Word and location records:
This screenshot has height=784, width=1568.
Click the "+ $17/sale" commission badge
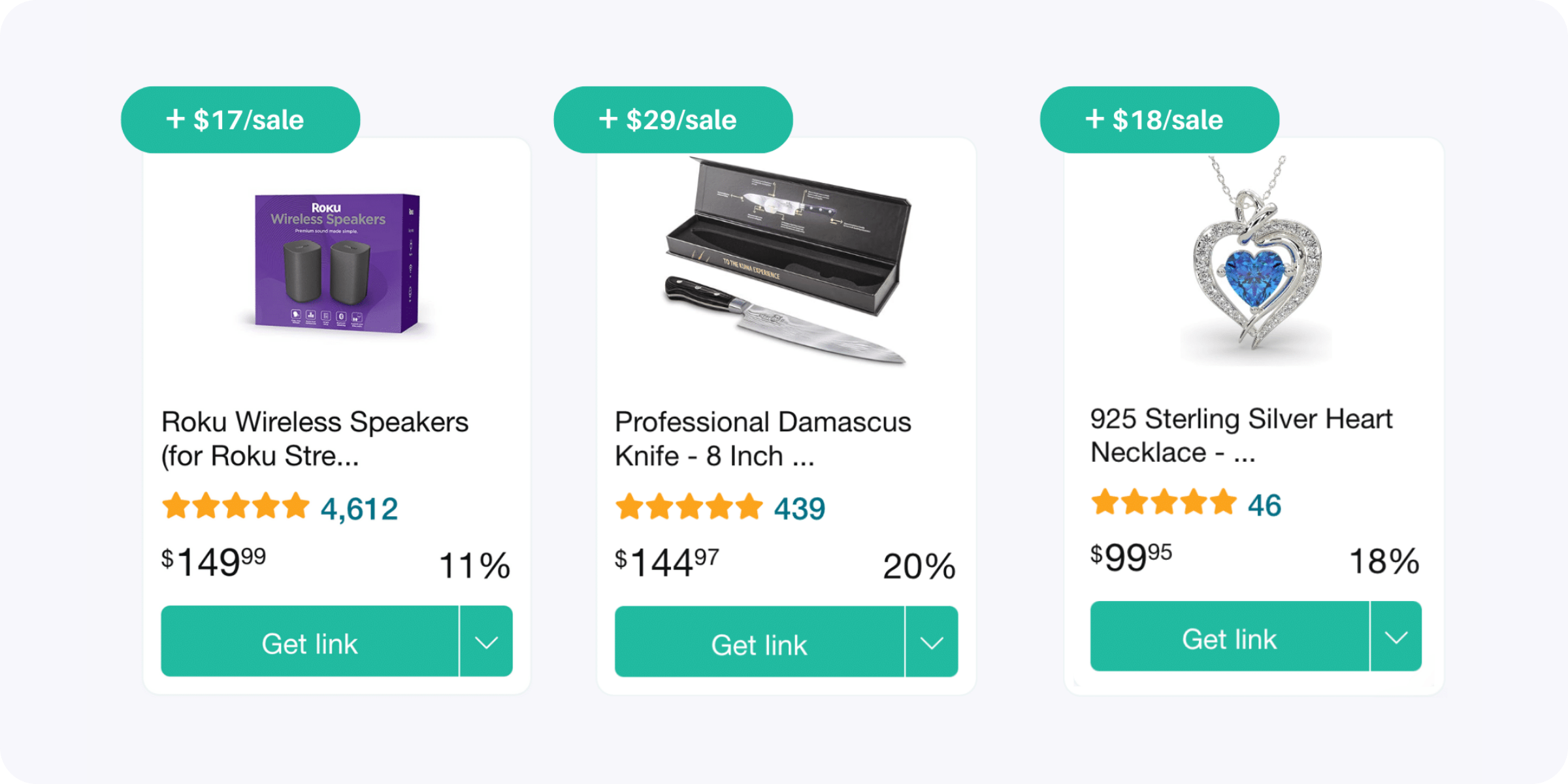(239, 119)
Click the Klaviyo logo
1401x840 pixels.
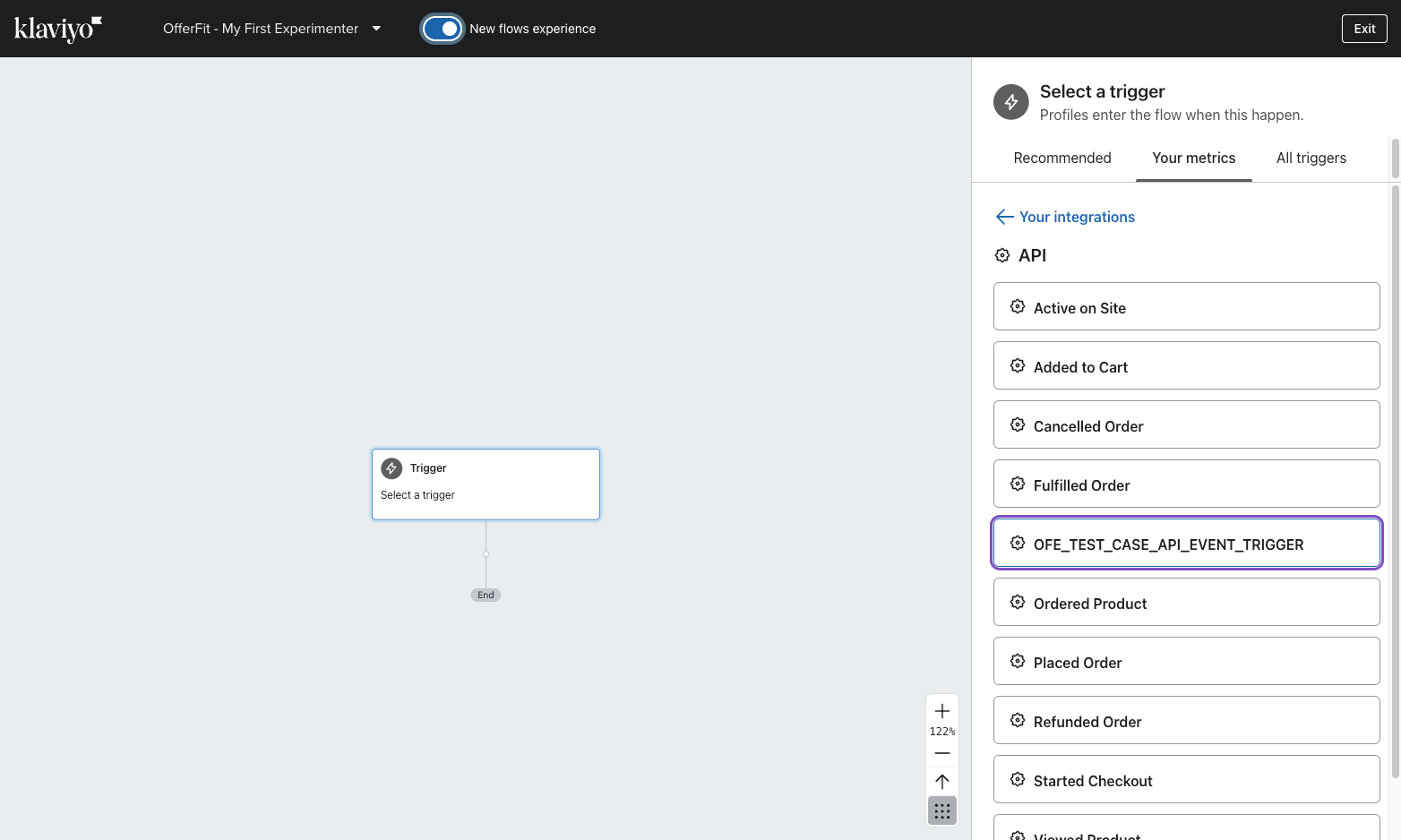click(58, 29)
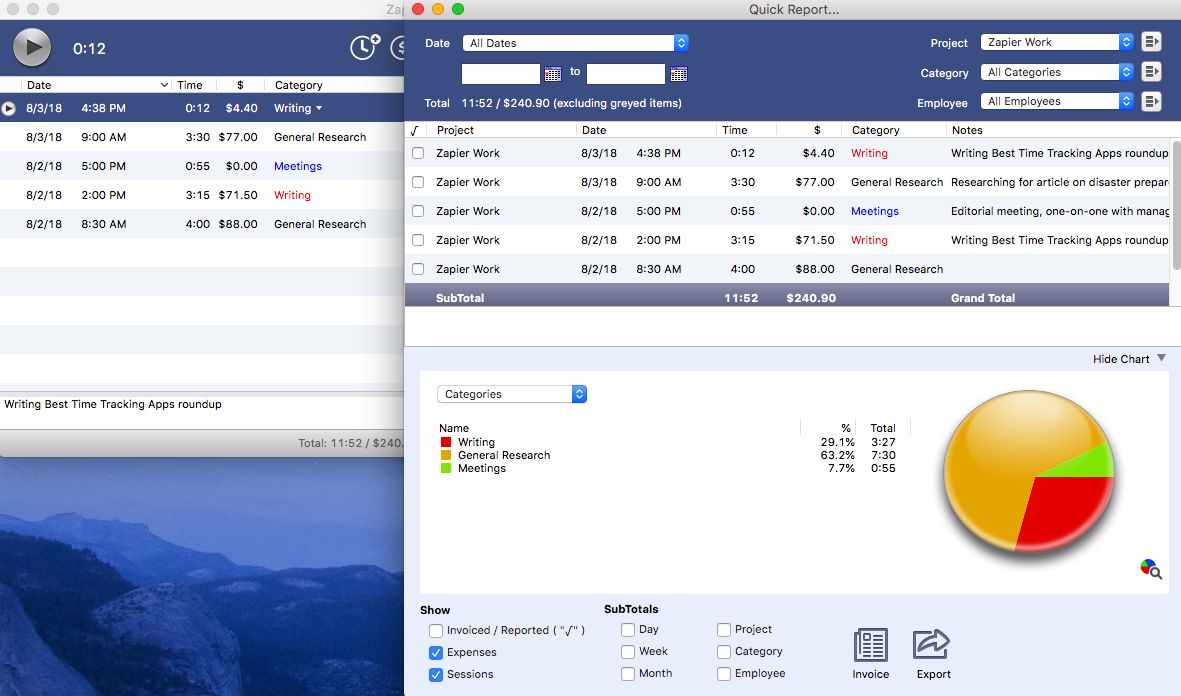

Task brief: Write out every line of the records as a numbered list, skipping any blank lines and leaving out the pictures.

Expected answer:
1. This screenshot has height=784, width=1568.
2. Click the "+ $17/sale" commission badge
3. (239, 119)
4. Click the Klaviyo logo
5. 1401x840 pixels.
6. click(58, 29)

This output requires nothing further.